Department of Molecular Physiology and Biophysics, Baylor College of Medicine, One Baylor Plaza, BCM335, Houston, TX 77030, USA.

出版信息

Circulation. 2011 Mar 8;123(9):979-88. doi: 10.1161/CIRCULATIONAHA.110.006437. Epub 2011 Feb 21.

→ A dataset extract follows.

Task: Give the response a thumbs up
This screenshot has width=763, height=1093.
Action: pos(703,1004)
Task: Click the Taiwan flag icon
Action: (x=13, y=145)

DOI:10.1161/CIRCULATIONAHA.110.006437
PMID:21339484
原文链接:https://pmc.ncbi.nlm.nih.gov/articles/PMC3056402/
Abstract

BACKGROUND

Excitation-contraction coupling in striated muscle requires proper communication of plasmalemmal voltage-activated Ca2+ channels and Ca2+ release channels on sarcoplasmic reticulum within junctional membrane complexes. Although previous studies revealed a loss of junctional membrane complexes and embryonic lethality in germ-line junctophilin-2 (JPH2) knockout mice, it has remained unclear whether JPH2 plays an essential role in junctional membrane complex formation and the Ca(2+)-induced Ca(2+) release process in the heart. Our recent work demonstrated loss-of-function mutations in JPH2 in patients with hypertrophic cardiomyopathy.

METHODS AND RESULTS

To elucidate the role of JPH2 in the heart, we developed a novel approach to conditionally reduce JPH2 protein levels using RNA interference. Cardiac-specific JPH2 knockdown resulted in impaired cardiac contractility, which caused heart failure and increased mortality. JPH2 deficiency resulted in loss of excitation-contraction coupling gain, precipitated by a reduction in the number of junctional membrane complexes and increased variability in the plasmalemma-sarcoplasmic reticulum distance.

CONCLUSIONS

Loss of JPH2 had profound effects on Ca2+ release channel inactivation, suggesting a novel functional role for JPH2 in regulating intracellular Ca2+ release channels in cardiac myocytes. Thus, our novel approach of cardiac-specific short hairpin RNA-mediated knockdown of junctophilin-2 has uncovered a critical role for junctophilin in intracellular Ca2+ release in the heart.

摘要

背景

横纹肌的兴奋-收缩偶联需要质膜电压激活的 Ca2+通道和肌浆网上的 Ca2+释放通道在连接膜复合物内进行适当的通讯。尽管先前的研究揭示了生殖系连接蛋白-2(JPH2)敲除小鼠中连接膜复合物的丧失和胚胎致死性,但仍不清楚 JPH2 是否在连接膜复合物的形成以及心脏中的 Ca(2+)诱导的 Ca(2+)释放过程中发挥重要作用。我们最近的工作表明,肥厚型心肌病患者存在 JPH2 的功能丧失突变。

方法和结果

为了阐明 JPH2 在心脏中的作用,我们使用 RNA 干扰开发了一种新的方法来条件性降低 JPH2 蛋白水平。心脏特异性 JPH2 敲低导致心脏收缩功能受损,导致心力衰竭和死亡率增加。JPH2 缺乏导致连接膜复合物数量减少和质膜-肌浆网距离变异性增加,从而导致兴奋-收缩偶联增益丧失。

结论

JPH2 的缺失对 Ca2+释放通道失活有深远影响,表明 JPH2 在调节心肌细胞内 Ca2+释放通道方面具有新的功能作用。因此,我们使用心脏特异性短发夹 RNA 介导的 JPH2 敲低的新方法揭示了 JPH2 在心脏内 Ca2+释放中的关键作用。